Es mi punto de partida en el mapa,

mi llegada en el momento de incerteza,

mi voluntad cesada por el roce de piel

en que te pienso adivinar en creciente.

Un brazo fuerte y punteado como tintado,

como el paraje de la asunción mariana,

basto para el abrazo más cándido y

para tomarte a cruzar toda avenida.

Le miré en cotidiano desde el balcón del piso superior, ella en su mesa de trabajo, riendo a carcajadas con alguna de sus compañeras, señalando en dos movimientos al papel con su poesía y al sitio exacto del brazo donde tenía su lunar, con forma de cuarto creciente. Su risa estallaba en melodías que me libraban de tener que bajar a dar explicaciones, aún ella no sabía quién podría ser el representante de tales envíos. Tendría que ser alguien cercano, alguien que le hubiese mirado, alguien con quien al menos se hubiese cruzado en el pasillo, a quien le hubiesen presentado en estos días recientes. Ella releyó su poesía, con los dientes mondos como ventanas sin cortinas.

Oda a tus dientes.

Se desbanda tu sonrisa y hay avecillas acumulándose,

algunas traen misivas,

otras solo el ruido bendito

de acumularme en la vanidad de tu presencia.

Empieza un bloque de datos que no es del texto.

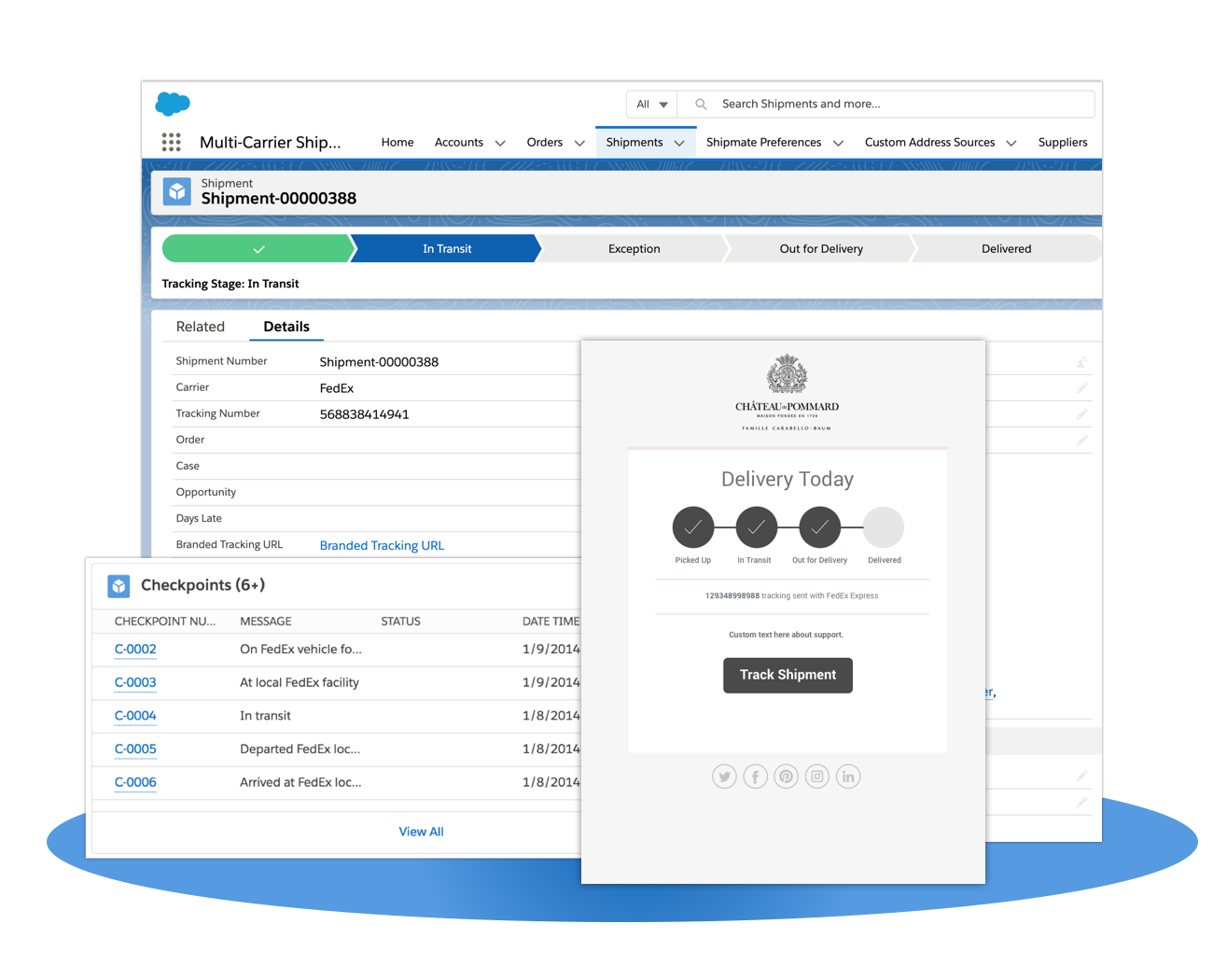Click the Checkpoints panel box icon
The image size is (1213, 980).
pyautogui.click(x=119, y=585)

Ríes y me rindes el universo de tus dientes,

una fila ordenada de entes,

en apuesta por lo divino en calcio,

como lápidas para cualquier silencio.

Bonita como en promesas,

angelizante de lo que se permite eterno,

te he buscado una vida y tantas

como palidez que aún gotea en savia.

Sucedió, como siempre sucede con las poesías, una casualidad más. Un amigo de un amigo en común se encontró con Lu que venía taconeando por medio pasillo en el instante en que yo decidí bajar. Temblando como niño. El saludo comunal permitió las presentaciones. Ella es Lu, la compañera nueva, mucho gusto, encantado, yo soy Ella que nunca me había visto, me reconoció de inmediato y por mi caligrafía, apenas mencioné mi nombre. Dice que parpadeé idéntico al rabillo curioso que le ponía a las ge, a las virgulillas tan particulares, a la tilde que caía en todas las vocales como flecha casi perpendicular, al aroma de papel y tinta fresca en mi colonia. Y fui evidente cuando me rasqué nervioso el lóbulo de la oreja derecha, de la misma manera en que pegaba la ele a e en todas las poesías, como tejidos lanudos. Supo que era yo, por que le saludé como rimando y porque le miré el lunar del brazo, los dientes de sonrisa donada y al tirar la mirada al piso me pilló mirándole los tobillos como punto y seguido. Me sonrío una vez más, la definitiva.